They also suggest that genes with relatively stable expression are more likely to evolve slowly when compared with VEG. Gene expression level and functional necessity GDC-0068 cell line independently influence core genome stabilization It is well established that the core genome contains more indispensible genes that play central metabolic roles [11, 12]. This results in a lower mutation rate than in the flexible genome. To define essential genes, we searched for homologs of all PDGFR inhibitor MED4 coding
genes in the Database of Essential Genes (DEG8.0), a database that collects all indispensible genes measured in laboratory by far [39]. Using BLASTx (E-value = 1 × 10-4), we found homologs for 871 MED4 coding genes. A total of 767 genes were distributed in the core genome, representing 61.3% of core genes. This was a significantly higher proportion of genes than those distributed in the flexible genome (14.6%; P < 0.001; Figure 4a). These data support the hypothesis that core genes are responsible for central cell metabolism in Prochlorococcus. Figure 4 Gene necessity analysis and COG functional enrichment of HEG. All coding-sequence genes were searched on the Database of Essential Genes (DEG8.0 [39]) using BLASTx Captisol solubility dmso (E-value = 1 × 10-4). (a) Comparison of the DEG-hit genes in the core and flexible genomes. (b) Comparisons of gene expression subclasses
between DEG-hit and DEG-miss genes. (c) COG functional enrichment of HEG in the core genome. Statistic significance was
performed by Fisher’s exact test (one-tailed). P-value ≤ 0.05 was indicated in figure. COG, clusters of orthologous groups; Core, the core genome; DEG-hit, genes with homologs identified in the database; DEG-miss, genes without any known homologs; Flexible, the flexible genome; Unk, unknown function. We also compared the expression levels of the core MED4 genes that had homologs in the DEG database (DEG-hit) with those genes that did not have any known homologs (DEG-miss).

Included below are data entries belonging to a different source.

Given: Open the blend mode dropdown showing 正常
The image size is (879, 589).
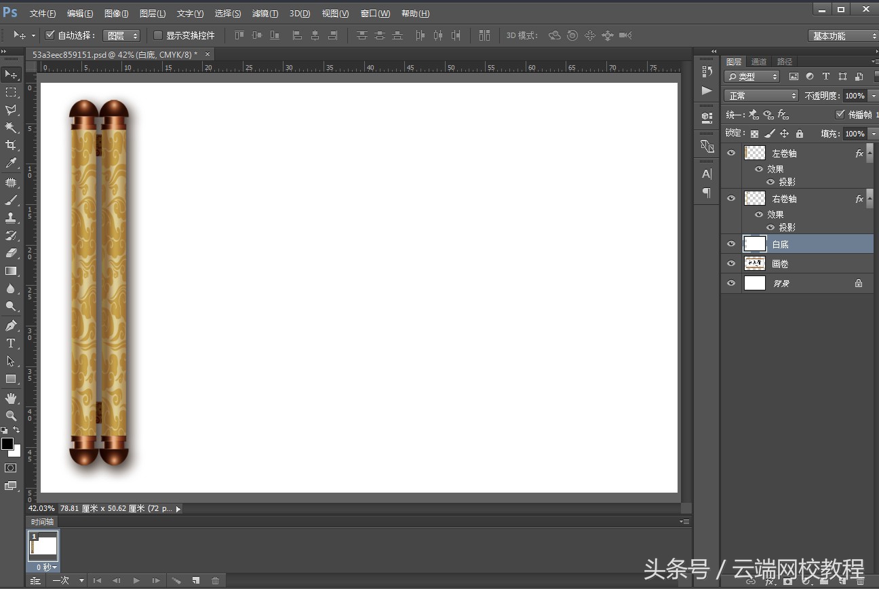Looking at the screenshot, I should point(760,95).
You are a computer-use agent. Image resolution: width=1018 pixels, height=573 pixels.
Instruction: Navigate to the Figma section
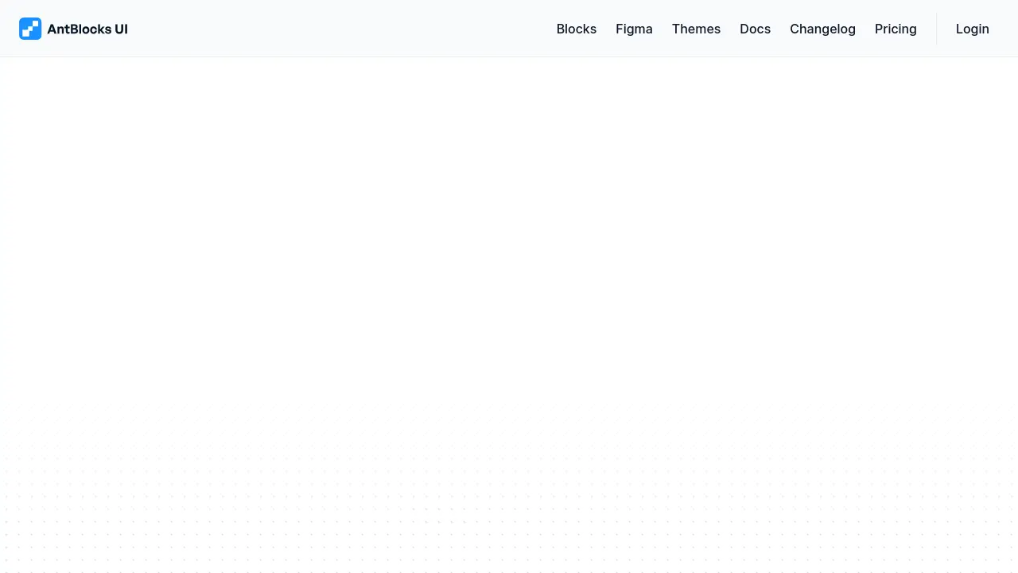634,29
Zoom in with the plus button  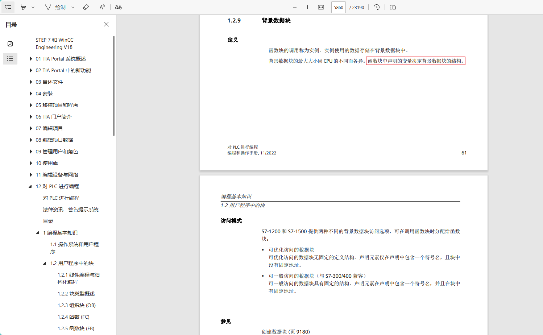(x=307, y=7)
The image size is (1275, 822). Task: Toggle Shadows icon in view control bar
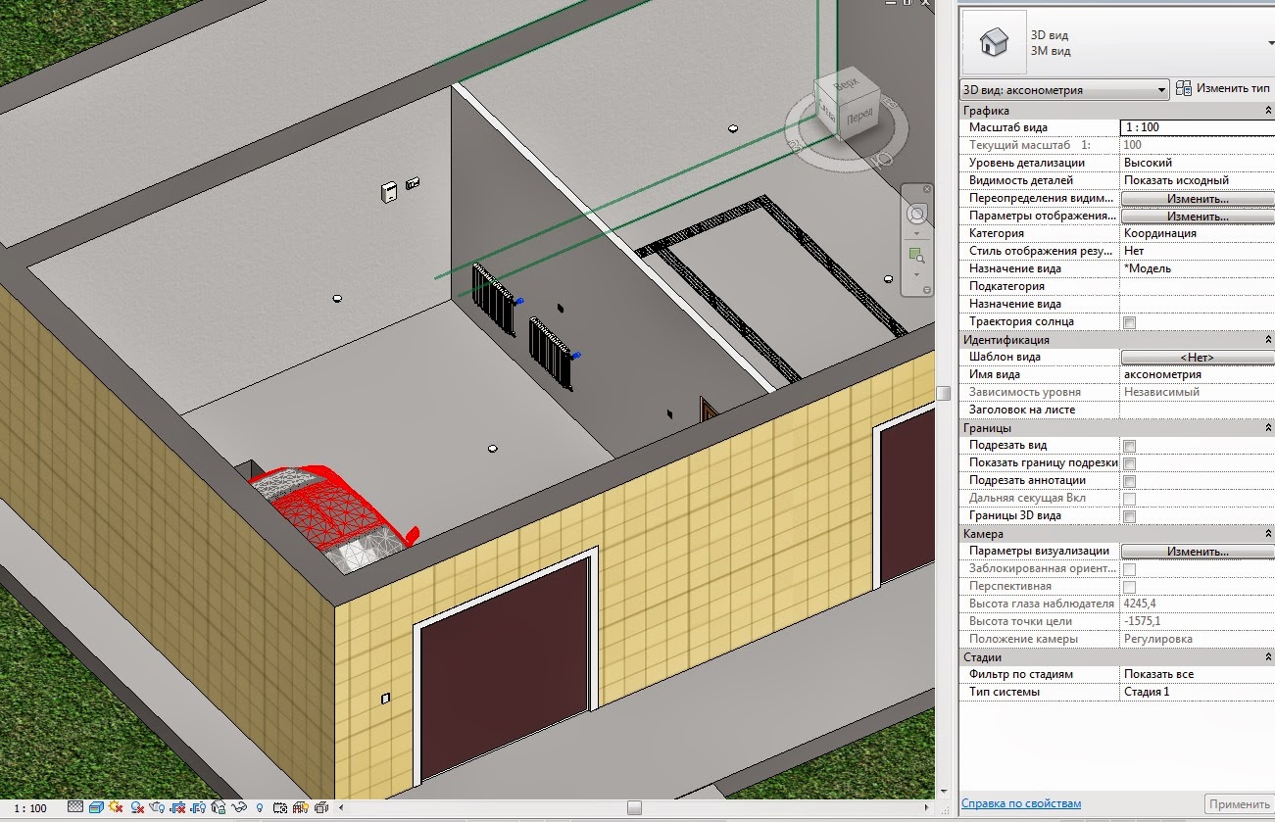point(137,808)

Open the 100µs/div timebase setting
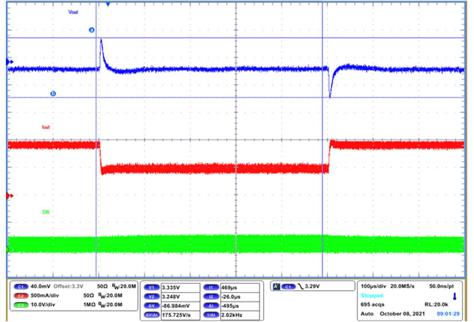pyautogui.click(x=372, y=286)
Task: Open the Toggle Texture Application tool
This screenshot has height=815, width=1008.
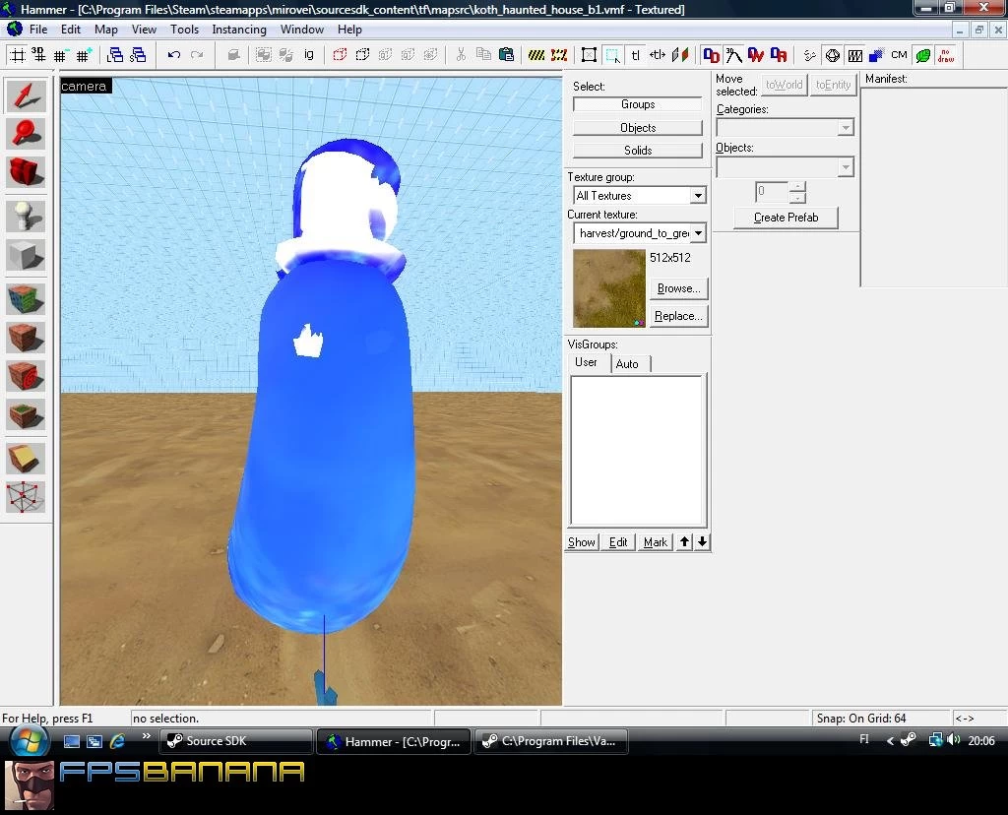Action: 26,299

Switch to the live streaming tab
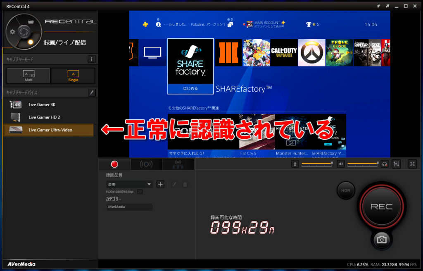(x=146, y=164)
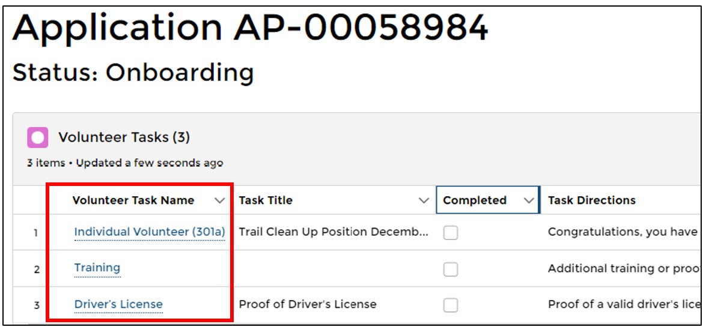This screenshot has width=706, height=330.
Task: Click the Completed column header
Action: [x=475, y=200]
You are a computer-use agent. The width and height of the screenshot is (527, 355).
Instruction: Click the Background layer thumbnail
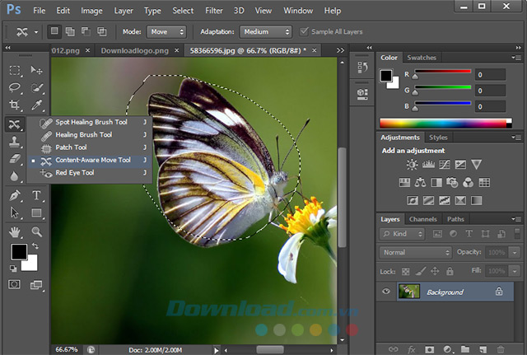coord(408,292)
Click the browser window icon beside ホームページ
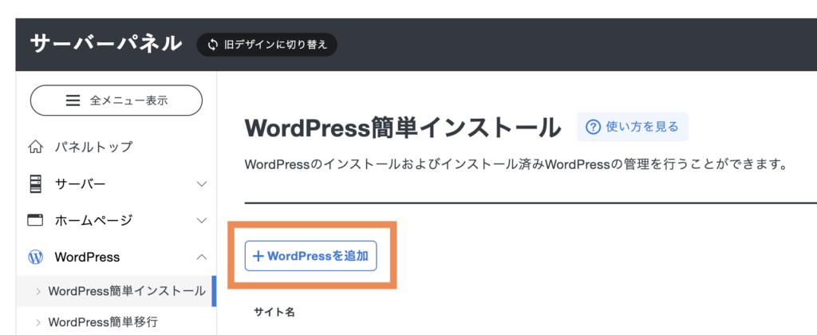 point(35,220)
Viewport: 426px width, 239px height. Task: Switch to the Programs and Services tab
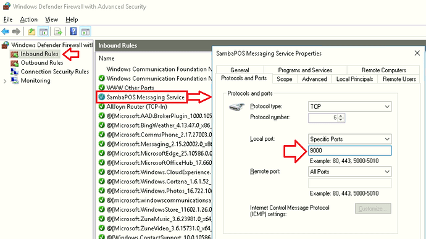coord(305,70)
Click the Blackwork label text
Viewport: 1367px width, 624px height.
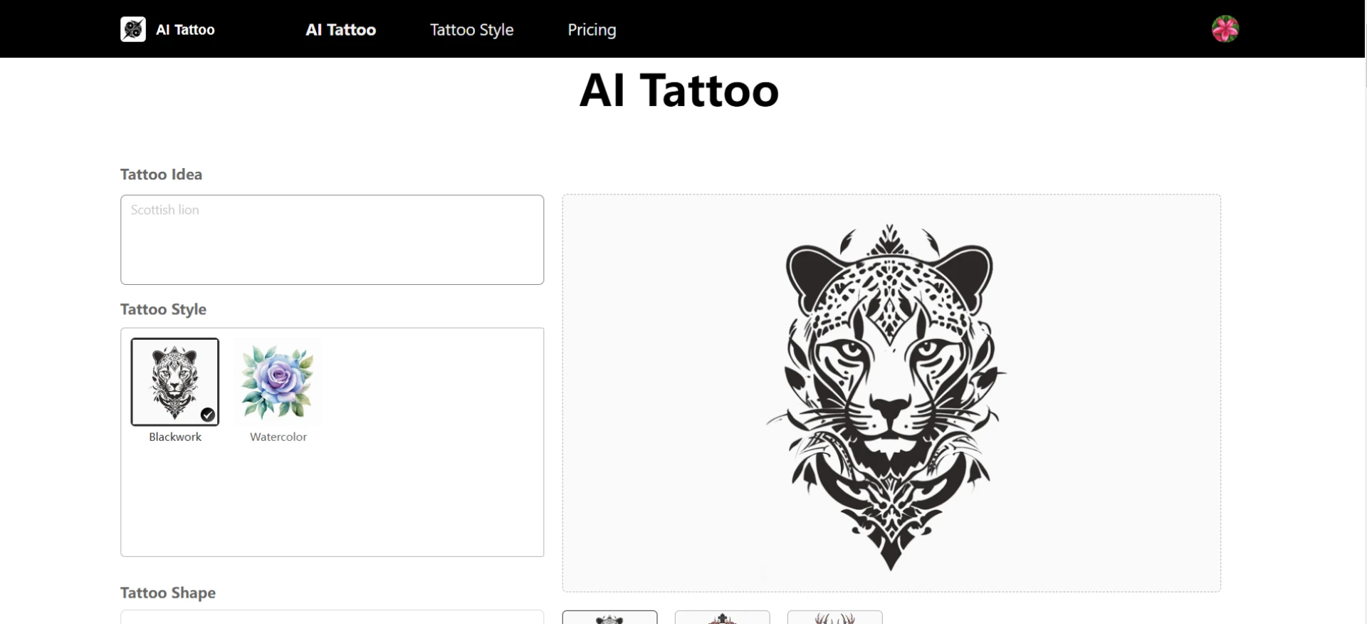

HEG, LEG, and NEG had no enrichment for either DEG-hit or DEG-miss genes (P > 0.1; Figure 4b). Although the MEG subclass had a Amisulpride significantly higher rate of DEG-hit genes (P < 0.001; Figure 4b), the mean expression level of the DEG-hit genes (mean RPKM = 602.62) was not significantly different from that of the DEG-miss genes (mean RPKM = 874.81; Student’s t-test, two-tailed P = 0.084). Therefore, as previous works reported [14, 40, 41], this suggests that essential genes are not necessarily highly expressed and that gene expression levels relatively independently affect sequence evolution in Prochlorococcus MED4. We also performed functional enrichment analysis on each gene expression subclass. As most of the genes in the flexible genome have no COG categories [42], we mainly focused on the core genes’ expression subclasses, especially the HEG.